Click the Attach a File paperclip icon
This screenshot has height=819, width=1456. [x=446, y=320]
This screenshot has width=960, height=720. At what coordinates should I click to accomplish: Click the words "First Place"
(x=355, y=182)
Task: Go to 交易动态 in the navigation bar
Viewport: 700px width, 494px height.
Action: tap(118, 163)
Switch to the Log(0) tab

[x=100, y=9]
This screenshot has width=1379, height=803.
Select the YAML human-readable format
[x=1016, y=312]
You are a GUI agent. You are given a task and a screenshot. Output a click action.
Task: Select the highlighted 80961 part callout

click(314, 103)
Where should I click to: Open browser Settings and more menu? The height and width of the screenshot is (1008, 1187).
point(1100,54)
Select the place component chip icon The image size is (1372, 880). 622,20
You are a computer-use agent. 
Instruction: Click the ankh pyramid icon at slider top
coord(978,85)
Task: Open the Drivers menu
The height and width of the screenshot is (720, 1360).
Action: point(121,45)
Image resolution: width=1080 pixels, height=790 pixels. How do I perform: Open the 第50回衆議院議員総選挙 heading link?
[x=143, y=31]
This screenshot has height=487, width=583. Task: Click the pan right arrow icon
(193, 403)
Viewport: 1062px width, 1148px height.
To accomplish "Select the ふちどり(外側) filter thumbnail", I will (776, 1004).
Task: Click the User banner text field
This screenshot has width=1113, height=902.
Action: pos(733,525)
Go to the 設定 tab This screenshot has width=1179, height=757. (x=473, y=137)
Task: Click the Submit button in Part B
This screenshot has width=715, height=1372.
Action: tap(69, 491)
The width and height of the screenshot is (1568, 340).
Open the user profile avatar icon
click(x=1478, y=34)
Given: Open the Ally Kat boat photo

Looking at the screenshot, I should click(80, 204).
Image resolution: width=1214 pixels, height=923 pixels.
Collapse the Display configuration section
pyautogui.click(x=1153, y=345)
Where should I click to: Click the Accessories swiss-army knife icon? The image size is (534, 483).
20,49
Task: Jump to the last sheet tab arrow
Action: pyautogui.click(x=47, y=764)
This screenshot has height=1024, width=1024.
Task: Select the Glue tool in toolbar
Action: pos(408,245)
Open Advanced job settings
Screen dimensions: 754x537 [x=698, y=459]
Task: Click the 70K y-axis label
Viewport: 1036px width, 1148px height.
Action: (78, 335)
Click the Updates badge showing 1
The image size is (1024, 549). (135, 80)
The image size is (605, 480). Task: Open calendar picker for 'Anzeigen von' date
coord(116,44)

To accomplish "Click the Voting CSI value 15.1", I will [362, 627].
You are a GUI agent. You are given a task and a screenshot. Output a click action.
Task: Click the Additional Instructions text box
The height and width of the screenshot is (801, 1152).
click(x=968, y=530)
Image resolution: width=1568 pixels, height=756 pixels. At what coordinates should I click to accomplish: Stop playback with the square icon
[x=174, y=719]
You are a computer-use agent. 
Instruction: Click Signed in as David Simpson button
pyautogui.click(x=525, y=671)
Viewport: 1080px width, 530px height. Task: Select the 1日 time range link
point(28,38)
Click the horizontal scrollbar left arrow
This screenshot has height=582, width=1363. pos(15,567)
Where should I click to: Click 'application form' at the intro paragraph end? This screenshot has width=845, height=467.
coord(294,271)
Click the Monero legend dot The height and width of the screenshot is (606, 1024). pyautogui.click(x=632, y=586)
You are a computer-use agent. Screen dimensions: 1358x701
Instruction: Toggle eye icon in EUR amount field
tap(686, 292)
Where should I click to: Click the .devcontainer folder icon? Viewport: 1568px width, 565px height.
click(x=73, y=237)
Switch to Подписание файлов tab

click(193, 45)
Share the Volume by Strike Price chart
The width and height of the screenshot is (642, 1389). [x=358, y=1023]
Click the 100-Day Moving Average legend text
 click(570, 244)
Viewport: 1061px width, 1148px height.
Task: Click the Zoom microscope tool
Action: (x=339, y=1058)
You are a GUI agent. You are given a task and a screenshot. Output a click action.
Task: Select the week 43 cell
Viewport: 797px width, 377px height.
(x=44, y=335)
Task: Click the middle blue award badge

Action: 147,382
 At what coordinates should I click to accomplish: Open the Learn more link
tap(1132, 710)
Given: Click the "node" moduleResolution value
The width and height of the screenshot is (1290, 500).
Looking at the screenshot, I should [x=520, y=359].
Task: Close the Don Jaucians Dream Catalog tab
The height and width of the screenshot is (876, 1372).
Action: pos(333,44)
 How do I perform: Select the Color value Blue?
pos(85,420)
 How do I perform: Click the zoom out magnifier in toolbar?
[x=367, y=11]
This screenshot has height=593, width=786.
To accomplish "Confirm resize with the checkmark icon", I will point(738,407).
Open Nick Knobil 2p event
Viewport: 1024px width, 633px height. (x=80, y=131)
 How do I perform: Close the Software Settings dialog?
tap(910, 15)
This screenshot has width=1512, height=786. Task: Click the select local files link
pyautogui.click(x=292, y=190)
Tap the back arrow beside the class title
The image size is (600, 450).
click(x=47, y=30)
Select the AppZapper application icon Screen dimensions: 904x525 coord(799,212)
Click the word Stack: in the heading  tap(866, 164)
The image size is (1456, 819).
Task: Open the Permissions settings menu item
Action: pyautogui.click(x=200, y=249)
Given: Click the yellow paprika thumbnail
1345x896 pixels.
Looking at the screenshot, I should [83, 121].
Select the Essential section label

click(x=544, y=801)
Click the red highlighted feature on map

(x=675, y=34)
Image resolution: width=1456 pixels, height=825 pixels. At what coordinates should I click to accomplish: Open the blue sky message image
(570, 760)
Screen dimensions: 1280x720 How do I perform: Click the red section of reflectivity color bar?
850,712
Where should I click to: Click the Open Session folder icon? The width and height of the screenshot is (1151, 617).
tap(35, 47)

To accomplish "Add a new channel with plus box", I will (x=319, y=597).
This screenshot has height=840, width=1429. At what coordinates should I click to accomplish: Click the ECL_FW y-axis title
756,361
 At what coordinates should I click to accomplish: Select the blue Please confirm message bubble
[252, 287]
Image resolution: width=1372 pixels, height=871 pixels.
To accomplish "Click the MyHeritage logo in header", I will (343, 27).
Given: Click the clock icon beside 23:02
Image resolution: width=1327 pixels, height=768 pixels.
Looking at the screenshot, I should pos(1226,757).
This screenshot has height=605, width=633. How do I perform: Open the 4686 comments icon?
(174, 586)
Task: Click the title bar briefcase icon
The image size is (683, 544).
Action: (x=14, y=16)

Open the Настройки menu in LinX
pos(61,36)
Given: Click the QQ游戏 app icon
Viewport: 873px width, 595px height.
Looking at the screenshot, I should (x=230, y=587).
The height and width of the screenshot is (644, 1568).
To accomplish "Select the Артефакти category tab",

STATED PROBLEM ▸ Return every line in the records above that contains the word "with", and reproduce each such line in full.

SOLUTION BELOW ▸
Image resolution: width=1568 pixels, height=756 pixels. At what coordinates should I click to accomplish: Stop playback with the square icon
To accomplish "Confirm resize with the checkmark icon", I will point(738,407).
To accomplish "Add a new channel with plus box", I will (x=319, y=597).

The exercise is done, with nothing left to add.